In the past this meant Raid-10 alike storage with as many raid-1 as possible.

With NVMe like the P3600 you have a lot more iops so this may not be as relevant. With ZFS you have additionally a large rambased writecache and a huge readcache with enough RAM. Basically its a question of how large the pool should be and how much money you want to invest and how many pci lanes you can offer.

I am in the same situation, thinking about massive NVMe storage solutions. I am evaluating the new socket 3647 boards due the huge amount of pci-lanes, U.2 NVMe to use quite a lot of them and the new Intel Optane NVMe as they halves the latency even of a P3700 with around 8x the iops.

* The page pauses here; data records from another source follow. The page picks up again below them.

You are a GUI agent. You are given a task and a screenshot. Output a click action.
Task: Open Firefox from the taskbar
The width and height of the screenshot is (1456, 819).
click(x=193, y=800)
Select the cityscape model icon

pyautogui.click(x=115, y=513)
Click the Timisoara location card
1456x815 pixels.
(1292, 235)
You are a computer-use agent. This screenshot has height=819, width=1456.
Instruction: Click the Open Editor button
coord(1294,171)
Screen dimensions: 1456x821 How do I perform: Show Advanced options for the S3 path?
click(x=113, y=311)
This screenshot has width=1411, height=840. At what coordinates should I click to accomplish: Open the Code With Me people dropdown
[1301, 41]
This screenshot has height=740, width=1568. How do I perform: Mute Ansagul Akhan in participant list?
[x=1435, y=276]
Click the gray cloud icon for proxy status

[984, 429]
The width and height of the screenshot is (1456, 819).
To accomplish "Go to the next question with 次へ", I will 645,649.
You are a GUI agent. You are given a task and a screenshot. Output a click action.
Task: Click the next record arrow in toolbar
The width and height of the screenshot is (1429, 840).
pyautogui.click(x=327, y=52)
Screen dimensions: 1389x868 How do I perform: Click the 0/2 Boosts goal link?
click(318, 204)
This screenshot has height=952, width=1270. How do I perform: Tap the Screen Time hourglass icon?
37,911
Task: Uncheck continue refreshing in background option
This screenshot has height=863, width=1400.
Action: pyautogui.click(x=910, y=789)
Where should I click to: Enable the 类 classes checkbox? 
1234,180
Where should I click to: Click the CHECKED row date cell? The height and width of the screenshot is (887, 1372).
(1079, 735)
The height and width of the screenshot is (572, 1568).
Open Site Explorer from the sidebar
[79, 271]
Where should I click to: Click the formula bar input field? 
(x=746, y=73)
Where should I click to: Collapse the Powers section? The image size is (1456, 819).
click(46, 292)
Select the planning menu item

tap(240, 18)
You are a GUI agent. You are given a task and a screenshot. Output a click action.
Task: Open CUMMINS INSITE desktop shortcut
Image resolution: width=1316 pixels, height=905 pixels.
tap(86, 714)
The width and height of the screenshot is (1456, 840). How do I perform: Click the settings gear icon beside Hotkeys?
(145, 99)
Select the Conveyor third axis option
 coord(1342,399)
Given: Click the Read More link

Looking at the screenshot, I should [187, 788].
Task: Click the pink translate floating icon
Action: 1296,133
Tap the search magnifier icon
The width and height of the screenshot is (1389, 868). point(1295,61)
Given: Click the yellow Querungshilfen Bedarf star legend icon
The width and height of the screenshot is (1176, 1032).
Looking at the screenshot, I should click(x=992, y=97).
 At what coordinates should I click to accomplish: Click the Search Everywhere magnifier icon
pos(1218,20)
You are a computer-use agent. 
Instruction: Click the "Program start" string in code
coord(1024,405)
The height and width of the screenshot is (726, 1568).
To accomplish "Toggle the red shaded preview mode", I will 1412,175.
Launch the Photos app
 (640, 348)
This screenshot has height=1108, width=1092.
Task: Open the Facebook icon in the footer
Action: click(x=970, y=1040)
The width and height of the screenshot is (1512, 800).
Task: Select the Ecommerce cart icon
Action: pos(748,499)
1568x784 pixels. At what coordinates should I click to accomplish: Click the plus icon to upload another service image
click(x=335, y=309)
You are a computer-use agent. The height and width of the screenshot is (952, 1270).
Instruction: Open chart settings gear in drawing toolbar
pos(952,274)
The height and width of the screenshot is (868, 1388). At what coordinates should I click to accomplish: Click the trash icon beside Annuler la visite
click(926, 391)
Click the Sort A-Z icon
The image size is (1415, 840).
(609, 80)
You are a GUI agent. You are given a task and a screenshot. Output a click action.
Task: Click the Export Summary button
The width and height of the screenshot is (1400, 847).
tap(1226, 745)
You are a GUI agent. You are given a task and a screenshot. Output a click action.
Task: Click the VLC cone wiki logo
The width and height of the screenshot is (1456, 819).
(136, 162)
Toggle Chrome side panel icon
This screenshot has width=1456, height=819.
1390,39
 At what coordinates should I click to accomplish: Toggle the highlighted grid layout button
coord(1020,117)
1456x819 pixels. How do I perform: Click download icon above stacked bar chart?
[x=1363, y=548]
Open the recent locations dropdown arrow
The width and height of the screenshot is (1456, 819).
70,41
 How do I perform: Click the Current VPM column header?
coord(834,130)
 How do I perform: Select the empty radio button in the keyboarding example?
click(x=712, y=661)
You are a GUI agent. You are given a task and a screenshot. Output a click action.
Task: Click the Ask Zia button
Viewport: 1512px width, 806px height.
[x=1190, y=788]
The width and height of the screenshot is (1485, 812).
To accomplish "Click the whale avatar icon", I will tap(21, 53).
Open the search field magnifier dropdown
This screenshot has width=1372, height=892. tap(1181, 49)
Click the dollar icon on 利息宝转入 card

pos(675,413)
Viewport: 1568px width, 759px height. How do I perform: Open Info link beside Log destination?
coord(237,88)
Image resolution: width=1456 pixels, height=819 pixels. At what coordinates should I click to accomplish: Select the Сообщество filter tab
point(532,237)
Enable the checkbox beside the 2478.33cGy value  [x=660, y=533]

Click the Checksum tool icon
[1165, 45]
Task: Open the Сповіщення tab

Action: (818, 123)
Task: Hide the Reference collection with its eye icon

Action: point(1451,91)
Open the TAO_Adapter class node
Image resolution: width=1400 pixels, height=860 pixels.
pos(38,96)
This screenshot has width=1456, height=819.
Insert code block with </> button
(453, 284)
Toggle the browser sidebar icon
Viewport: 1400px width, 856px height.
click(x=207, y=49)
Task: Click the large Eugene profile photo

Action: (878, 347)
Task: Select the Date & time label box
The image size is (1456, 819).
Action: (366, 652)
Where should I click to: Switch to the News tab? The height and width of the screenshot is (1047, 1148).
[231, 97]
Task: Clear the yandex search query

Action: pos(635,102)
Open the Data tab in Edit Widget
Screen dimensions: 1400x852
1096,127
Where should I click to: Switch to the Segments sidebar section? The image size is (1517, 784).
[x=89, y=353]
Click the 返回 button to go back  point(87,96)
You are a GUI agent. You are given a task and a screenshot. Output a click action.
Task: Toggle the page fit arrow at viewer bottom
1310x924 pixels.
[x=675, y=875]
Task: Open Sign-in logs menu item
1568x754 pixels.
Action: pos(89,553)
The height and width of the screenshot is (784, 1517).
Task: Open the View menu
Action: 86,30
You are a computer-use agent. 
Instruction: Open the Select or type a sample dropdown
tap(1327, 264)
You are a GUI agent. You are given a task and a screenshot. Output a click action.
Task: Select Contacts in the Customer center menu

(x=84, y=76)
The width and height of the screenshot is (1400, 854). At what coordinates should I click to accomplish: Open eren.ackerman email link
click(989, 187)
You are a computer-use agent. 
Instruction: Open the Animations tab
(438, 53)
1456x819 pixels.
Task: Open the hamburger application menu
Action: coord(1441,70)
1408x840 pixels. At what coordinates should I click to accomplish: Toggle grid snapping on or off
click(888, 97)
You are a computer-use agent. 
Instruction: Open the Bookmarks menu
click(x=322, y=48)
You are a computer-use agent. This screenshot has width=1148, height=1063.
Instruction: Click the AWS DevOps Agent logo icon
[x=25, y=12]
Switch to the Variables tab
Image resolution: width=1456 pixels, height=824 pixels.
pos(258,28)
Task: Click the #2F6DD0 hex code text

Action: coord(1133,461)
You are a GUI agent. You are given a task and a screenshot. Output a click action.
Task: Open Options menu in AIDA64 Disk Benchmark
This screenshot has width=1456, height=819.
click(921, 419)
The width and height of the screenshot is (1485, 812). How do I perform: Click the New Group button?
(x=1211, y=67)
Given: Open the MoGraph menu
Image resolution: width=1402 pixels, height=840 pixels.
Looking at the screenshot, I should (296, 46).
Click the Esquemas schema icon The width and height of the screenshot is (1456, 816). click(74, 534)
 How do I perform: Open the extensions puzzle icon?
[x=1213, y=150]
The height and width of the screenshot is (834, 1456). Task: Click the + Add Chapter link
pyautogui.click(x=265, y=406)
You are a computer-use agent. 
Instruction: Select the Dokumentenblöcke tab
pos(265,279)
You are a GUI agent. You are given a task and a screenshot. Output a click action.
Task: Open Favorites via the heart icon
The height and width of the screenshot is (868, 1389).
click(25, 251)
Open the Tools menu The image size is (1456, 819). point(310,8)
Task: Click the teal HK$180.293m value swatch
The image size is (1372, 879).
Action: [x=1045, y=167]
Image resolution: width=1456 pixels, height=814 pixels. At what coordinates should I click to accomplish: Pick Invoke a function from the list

I have just ordered a new 900P NVMe that is in a similar price range than the P3600 but in a whole different performance region, especially as trim or garbage collection is no longer needed as they address the NVMe more like RAM.

For the hardware, I check SuperMicro to use the appliance/OS of choice.
My next systems are like a Supermicro | Products | SuperServers | 2U | 5029P-E1CTR12L and I wait for a similar case with U.2 bays instead of SAS. Even such a single board is capable for max 9 nvme beside 10G and the SAS controller. In the meantime I will use U.2 and use 2,5" slotadapters to mount them inside.

btw
Care about crash resistance, redundancy/ Raid/ Snaps/Data security.
Even with a daily backup you have work to rebuild and a backup is like old bread, always from yesterday. And without a modern filesystem with checksums you cannot be sure that a backup is valid.